» **PASSAGE GIVEN**:

--- Begin ---

Jan. 19, Firehouse Theatre
“To Damascus” by the Richmond composer Walter Braxton, receiving its premiere over the next two weekends, is billed as an opera. It might better be described as a staged narrative song cycle whose narrative is elusive. (“Make you own meaning,” advises Joel Bassin, Firehouse Theatre’s producing artistic director and director of this production.)
As the title portends, the work’s text hinges largely on scripture (Psalms, mainly), liturgy and religious or spiritually infused poetry. It is staged in layered visual symbolism, some of it transparent – we are travelers; see our luggage? – more of it implied or outright opaque.
Five singer-actors, three principal, two supporting, are constantly in stylized motion, at work on mundane but somehow resonant chores – lacing shoes, folding clothes, sorting papers, preparing meals – usually while singing long-lined melodies that come across as soliloquies.
Musically, it’s useful to know that Braxton was a student of Robert Ward, the North Carolina-based composer whose work was informed by the mid-20th century American-romantic school whose best-known figure was Samuel Barber.
From start to finish, “To Damascus” calls to mind Barber’s “Knoxville, Summer of 1915,” in its tone of bittersweet wistfulness, its mildly sultry applications of tone color and its porch-swing andantino tempo. “Knoxville” clocks in at 16 minutes or so; if it were much longer, it would grow tedious.
“To Damascus” is much longer – about an hour and a half of slow-to-medium tempos with little rhythmic variation outside of a couple of waltzes.
Some turbulent emotions are at play not far beneath the surface of this work, but they’re never let loose.
Dramatically and musically, the piece peaks in a second act with the Kyrie and Gloria of the Catholic Mass at its core, framed by rather troubling visual effects.

--- End ---

» **RECORDS PROVIDED**:
--- Begin ---

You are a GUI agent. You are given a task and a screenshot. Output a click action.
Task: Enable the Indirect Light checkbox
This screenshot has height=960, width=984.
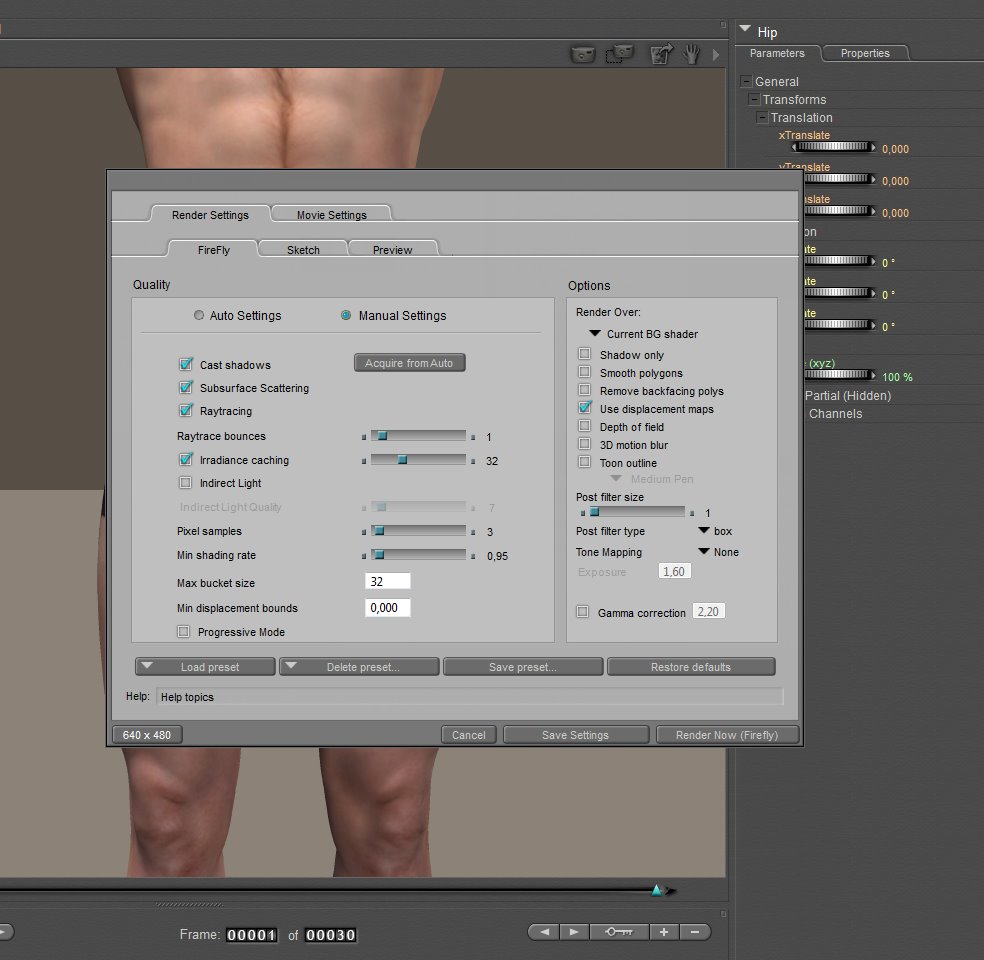[186, 483]
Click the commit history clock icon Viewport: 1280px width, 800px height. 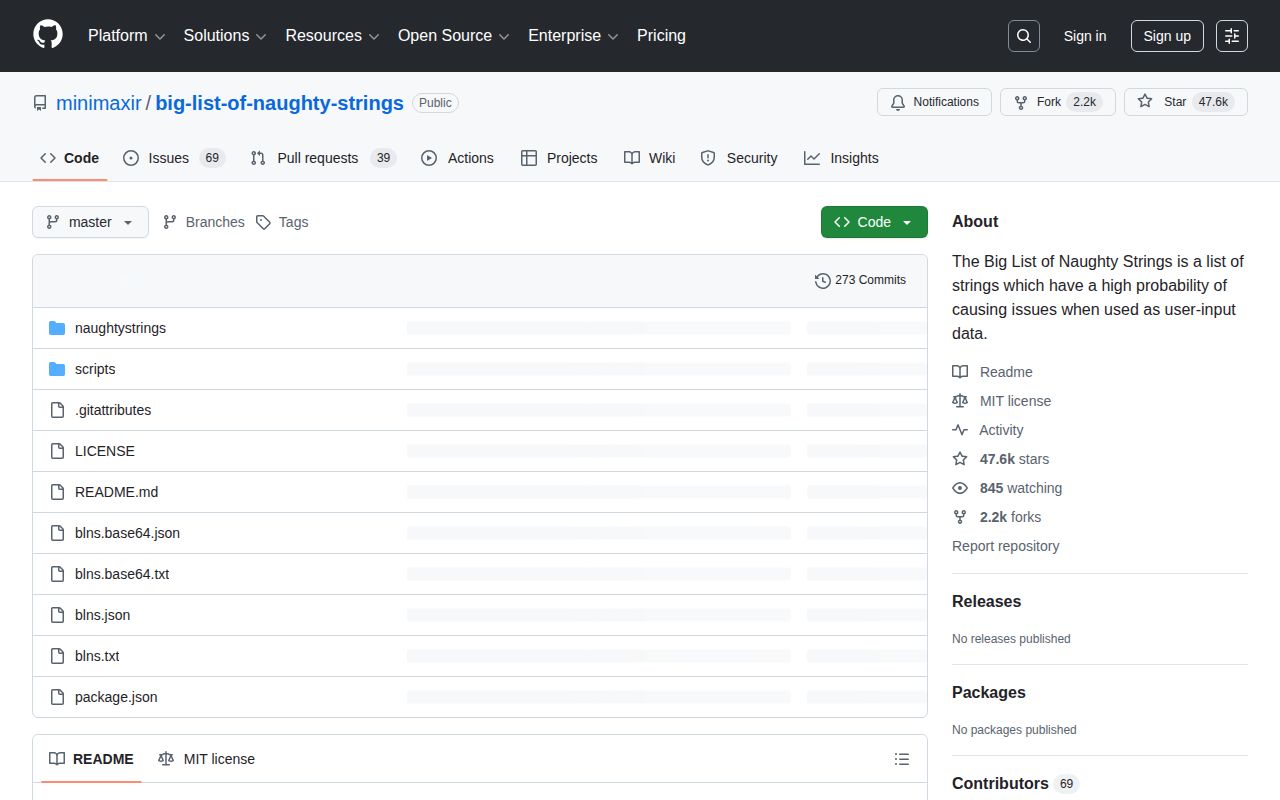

--- End ---

» **EXERCISE TASK**:
Reproduce the stretch of the opera review from "From start to" through "troubling visual effects." word for word.

» **FINAL ANSWER**:
From start to finish, “To Damascus” calls to mind Barber’s “Knoxville, Summer of 1915,” in its tone of bittersweet wistfulness, its mildly sultry applications of tone color and its porch-swing andantino tempo. “Knoxville” clocks in at 16 minutes or so; if it were much longer, it would grow tedious.
“To Damascus” is much longer – about an hour and a half of slow-to-medium tempos with little rhythmic variation outside of a couple of waltzes.
Some turbulent emotions are at play not far beneath the surface of this work, but they’re never let loose.
Dramatically and musically, the piece peaks in a second act with the Kyrie and Gloria of the Catholic Mass at its core, framed by rather troubling visual effects.